A myriad of mysteries arise upon such consideration, and most importantly, it is vital that we not assign the origin or doing of wickedness to God Himself. "Let no man say when he is tempted, I am tempted of God: for God cannot be tempted with evil, neither tempteth he any man." There is no greater doctrinal error than to directly or implicitly place responsibility for evil on the Lord of perfect righteousness, and we do well to avoid any such notion, or any purveyor of this blackness of darkness. "The Lord is righteous in all His ways, and holy in all His works" (James 1:13; Psalm 145:17).

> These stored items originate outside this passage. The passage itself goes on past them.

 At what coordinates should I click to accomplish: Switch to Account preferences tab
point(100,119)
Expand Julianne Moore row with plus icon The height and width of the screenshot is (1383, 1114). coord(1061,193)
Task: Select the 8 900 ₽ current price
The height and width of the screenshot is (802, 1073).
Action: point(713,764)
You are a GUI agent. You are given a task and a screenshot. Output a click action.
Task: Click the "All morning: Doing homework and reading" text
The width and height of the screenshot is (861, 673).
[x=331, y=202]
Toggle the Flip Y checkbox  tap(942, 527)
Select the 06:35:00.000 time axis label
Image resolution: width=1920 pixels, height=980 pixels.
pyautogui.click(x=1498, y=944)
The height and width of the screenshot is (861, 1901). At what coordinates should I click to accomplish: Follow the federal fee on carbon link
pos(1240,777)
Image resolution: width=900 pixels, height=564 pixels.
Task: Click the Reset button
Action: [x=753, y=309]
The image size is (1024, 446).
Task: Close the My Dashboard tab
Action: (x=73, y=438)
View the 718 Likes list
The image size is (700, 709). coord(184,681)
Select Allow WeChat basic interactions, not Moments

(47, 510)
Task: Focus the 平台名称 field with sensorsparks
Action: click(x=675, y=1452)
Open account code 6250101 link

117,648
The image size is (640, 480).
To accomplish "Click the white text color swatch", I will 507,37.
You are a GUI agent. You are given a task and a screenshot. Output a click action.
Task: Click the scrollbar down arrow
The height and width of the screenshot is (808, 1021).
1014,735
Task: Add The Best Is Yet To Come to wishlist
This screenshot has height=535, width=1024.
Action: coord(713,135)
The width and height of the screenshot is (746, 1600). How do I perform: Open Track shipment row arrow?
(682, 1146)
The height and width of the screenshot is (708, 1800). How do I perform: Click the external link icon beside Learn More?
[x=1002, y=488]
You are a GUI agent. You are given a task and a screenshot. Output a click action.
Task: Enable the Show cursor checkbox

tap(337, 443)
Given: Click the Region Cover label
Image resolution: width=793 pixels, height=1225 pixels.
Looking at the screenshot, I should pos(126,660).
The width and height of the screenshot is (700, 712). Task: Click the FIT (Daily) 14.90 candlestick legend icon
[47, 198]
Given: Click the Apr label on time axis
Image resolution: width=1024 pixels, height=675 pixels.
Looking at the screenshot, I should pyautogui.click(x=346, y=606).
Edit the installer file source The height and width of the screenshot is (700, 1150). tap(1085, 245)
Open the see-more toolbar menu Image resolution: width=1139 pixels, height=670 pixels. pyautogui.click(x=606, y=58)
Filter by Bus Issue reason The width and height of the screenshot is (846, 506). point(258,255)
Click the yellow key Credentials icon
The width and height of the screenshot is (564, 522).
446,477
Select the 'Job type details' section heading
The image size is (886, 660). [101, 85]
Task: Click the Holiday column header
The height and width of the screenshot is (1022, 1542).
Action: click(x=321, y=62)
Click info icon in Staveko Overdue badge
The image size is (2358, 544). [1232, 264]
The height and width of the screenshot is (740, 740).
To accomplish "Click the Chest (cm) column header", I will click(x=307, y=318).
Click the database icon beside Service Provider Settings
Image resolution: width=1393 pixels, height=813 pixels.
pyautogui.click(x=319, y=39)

Still, God has anticipated from eternity past the doing of every wicked thing, and the doers use the "life and breath and all things" He provides for the accomplishment of sin. The Apostle Peter noted this strange (to our understanding) union of Divine perfection and human imperfection in the first Christian sermon ever preached. "Him, being delivered by the determinate counsel and foreknowledge of God, ye have taken, and by wicked hands have crucified and slain." What was the cross? Was it the will of God? Or was it wickedness, which by definition is not the will of God? It was both, and we must still our minds' restless yearning to reconcile contrary realities with the heart's assurance that as long as our Lord understands the mystery of His way, we can rest in perfect peace. "His understanding is infinite," and thus spans, encompasses, and transcends good and evil in a Mind that numberless eons from now will still be taking our breath away with wisdom that illuminates us even as it bewilders us (Acts 17:25; 2:23; Psalm 147:5).
We can trust someone like this, especially when we know that the heart of God is just as breathtaking as His mind. Our Heavenly Father is both infinitely wise and lovingly good, and in this moment and forevermore, the Spirit of God calls us to berth our own hearts and minds in the only safe harbor that exists for them...
"As for God His way is perfect... And we know that all things work together for good to them that love God, and who are the called according to His purpose."